Brief: Below are the records; copy each line in them that holds the word "찾습니다".

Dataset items
• • • • • • •
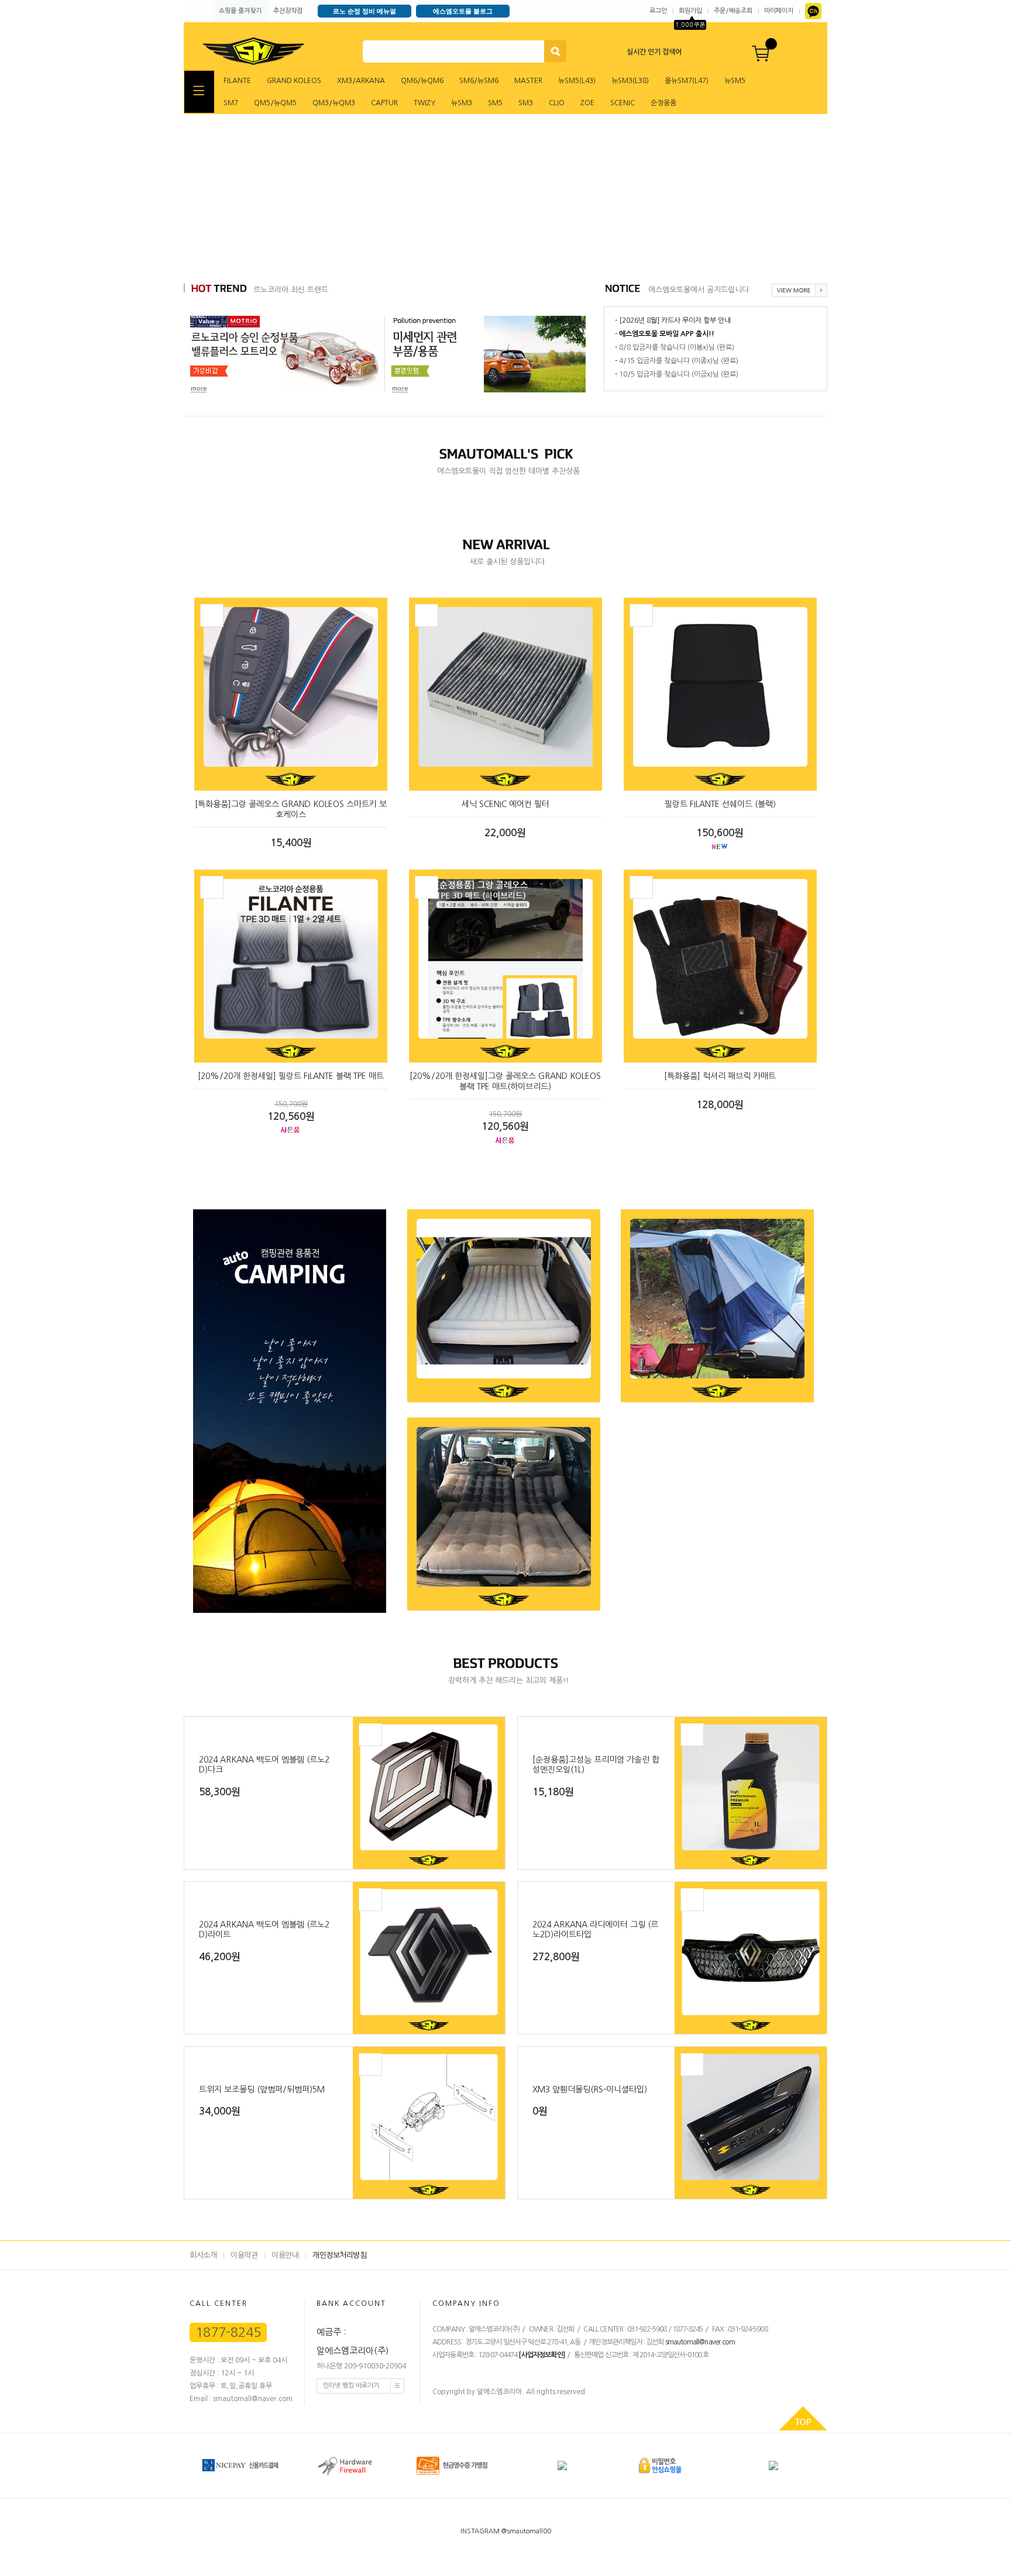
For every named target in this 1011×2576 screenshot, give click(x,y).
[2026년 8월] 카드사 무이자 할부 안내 (675, 320)
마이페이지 (778, 11)
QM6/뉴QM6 (422, 80)
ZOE (587, 102)
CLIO (557, 102)
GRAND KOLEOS (294, 80)
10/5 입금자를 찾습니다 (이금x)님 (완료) (678, 374)
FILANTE (237, 80)
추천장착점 (287, 11)
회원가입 (690, 11)
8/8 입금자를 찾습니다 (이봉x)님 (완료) (676, 347)
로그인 (658, 11)
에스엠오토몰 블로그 (463, 10)
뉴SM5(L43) (577, 80)
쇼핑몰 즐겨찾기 (240, 11)
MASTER (528, 80)
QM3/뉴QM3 (333, 102)
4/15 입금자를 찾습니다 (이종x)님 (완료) (678, 360)
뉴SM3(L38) (630, 80)
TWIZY (424, 102)
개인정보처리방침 (339, 2255)
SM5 (495, 102)
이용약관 (244, 2255)
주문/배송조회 (733, 11)
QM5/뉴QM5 (275, 102)
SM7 (230, 102)
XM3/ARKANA (361, 80)
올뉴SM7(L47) (687, 80)
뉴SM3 (461, 102)
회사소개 (203, 2255)
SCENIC (622, 102)
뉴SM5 (734, 80)
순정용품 (663, 102)
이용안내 (284, 2255)
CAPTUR (384, 102)
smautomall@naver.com (700, 2342)
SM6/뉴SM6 (478, 80)
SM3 (525, 102)
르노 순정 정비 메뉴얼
• • • • • • •
Response area:
10/5 입금자를 찾습니다 (이금x)님 (완료) (678, 374)
8/8 입금자를 찾습니다 (이봉x)님 (완료) (676, 347)
4/15 입금자를 찾습니다 (이종x)님 (완료) (678, 360)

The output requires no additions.